If I could, I’d eat orange infused muffins and cakes, all day, every day. Cookies too. There is something magical about what a fresh orange can do to a fairly basic batter. And I never ever get bored of it.
This particular one has semolina in it, which for some reason, I’ve never baked with before. Time to recify that though, because it creates the most wonderful texture. Aaaaand the whole thing is soaked in a seriously good, citrusy sugar syrup, making this the moistest cake EVER.
I saw this recipe on Bibby’s Kitchen and the semolina intrigued me. It’s odd how it’s in my kitchen all the time but a ‘rawa cake’ just didn’t sound fun enough. I was so wrong.
The original recipe requires a bit of time to boil the oranges till they lose their bitterness and makes a much larger amount. I wanted a small, quick cake, so I tinkered around with pretty much everything and used fresh orange juice instead, to recreate it my way. And I’m thrilled with the results!
I used regular flour, not cake flour, and added a little baking soda for more lift, and to balance out the citric acid. There is therefore a little more liquid (from the juice) and a little more leavener in this cake, which could also cause it to sink a little in the center, but honestly, I loved the texture too much to worry about it. A lot of moist loaf cakes sink slightly so it’s really ok. The option to leave out the soda is always there, if you’re worried. Also avoid opening the oven door too suddenly or for too long, because the cold air could cause it to fall flat.
Almonds add a little character and colour, and the semolina adds a slight coarseness that’s actually very welcome. All of it works together beautifully with the orange. The syrup though, can we talk about the syrup! It’s not agonizingly sweet, I promise. There’s bay leaves and lots of fresh juice in there and the whole thing seeps into the cake slowly so that by the time you cut it, you have a slice so tender, you’re almost afraid to eat it. It’s so good.
This cake tastes best once it’s cooled completely, and even chilled. The flavours need time to come together and somehow this is one of those you pull straight out of the fridge and dive into.
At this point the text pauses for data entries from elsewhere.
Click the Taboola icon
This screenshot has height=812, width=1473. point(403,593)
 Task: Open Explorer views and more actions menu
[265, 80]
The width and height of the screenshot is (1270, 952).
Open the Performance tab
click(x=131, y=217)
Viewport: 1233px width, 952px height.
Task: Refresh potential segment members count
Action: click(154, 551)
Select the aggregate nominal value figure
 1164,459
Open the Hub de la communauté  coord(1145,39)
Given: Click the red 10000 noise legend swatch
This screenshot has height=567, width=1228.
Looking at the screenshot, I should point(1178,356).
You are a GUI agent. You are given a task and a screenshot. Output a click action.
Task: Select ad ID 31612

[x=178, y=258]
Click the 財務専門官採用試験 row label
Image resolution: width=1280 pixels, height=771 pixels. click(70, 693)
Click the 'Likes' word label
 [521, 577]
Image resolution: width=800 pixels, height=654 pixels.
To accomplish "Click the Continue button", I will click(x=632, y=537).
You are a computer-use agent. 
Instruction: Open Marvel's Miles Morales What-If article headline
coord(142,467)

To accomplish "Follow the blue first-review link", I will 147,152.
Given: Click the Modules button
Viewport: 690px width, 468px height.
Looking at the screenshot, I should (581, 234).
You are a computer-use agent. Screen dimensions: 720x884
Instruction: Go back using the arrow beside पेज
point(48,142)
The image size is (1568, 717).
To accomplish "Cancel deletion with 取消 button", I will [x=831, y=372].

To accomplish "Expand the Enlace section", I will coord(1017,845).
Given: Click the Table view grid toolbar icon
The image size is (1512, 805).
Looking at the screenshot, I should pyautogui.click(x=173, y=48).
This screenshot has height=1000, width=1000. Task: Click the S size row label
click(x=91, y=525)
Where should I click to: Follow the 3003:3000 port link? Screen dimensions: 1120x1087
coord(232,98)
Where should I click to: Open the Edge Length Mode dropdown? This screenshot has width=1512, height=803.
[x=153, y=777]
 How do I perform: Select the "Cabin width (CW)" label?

Happy eating!
- For the cake
- ⅓ cup ground almonds
- ⅓ cup semolina or sooji rawa
- ⅓ cup all-purpose flour
- ½ tsp baking powder
- ¼ tsp baking soda*
- 1 medium orange
- 70 gms butter (1/3 cup)
- ⅓ cup caster sugar
- 1 egg
- ½ tsp vanilla extract
- For the syrup
- 1 medium orange, juiced
- 1 tbsp lemon juice
- ⅛ cup caster sugar
- ½ tbsp honey
- 1 small bay leaf
- Combine the ground almonds and semolina in a large bowl. Sift in the flour, baking powder and baking soda. Add a pinch of salt if using unsalted butter. Mix well. Set aside.
- Grease a 6x4 loaf tin. Preheat the oven to 175 C.
- Using a fine grater (or zester, if you have it), zest the orange into a small bowl, making sure you don't grate down to the bitter white pith. Slice the orange in half and squeeze out the juice into the samel bowl. Set aside.
- In a large mixing bowl, beat the butter and sugar until pale and fluffy. Add the egg and vanilla and beat till smooth and combined.
- Fold in the dry ingredients. Pour the juice and zest mixture in and mix very well. The batter will be thick, but spreadable.
- Pour into the loaf tin and bake for 20 minutes. Cover loosely with foil and continue baking till a toothpick poked in the center comes out clean. This is a very moist cake, so it may sink slightly in the middle, but will still be delicious.
- In the last ten minutes of baking, combine the syrup ingredients in a small saucepan and bring to a boil for 8 to 10 minutes, until it thickens. Set aside for a few minutes while it thickens further.
- Poke holes into the cake (while it's still hot) and pour the slightly cooled syrup all over it, spreading it around as you go. Allow to cool completely in the tin for the syrup to soak right through.
- Remove gently from the tin and dig in! Personally, I liked this cake cold from the fridge, when it's firmed up a little and all the flavours have really sunk in. Happy baking!
*I like to use Valencia oranges, not the Indian ones here because the juice and zest is more flavourful, but either would work.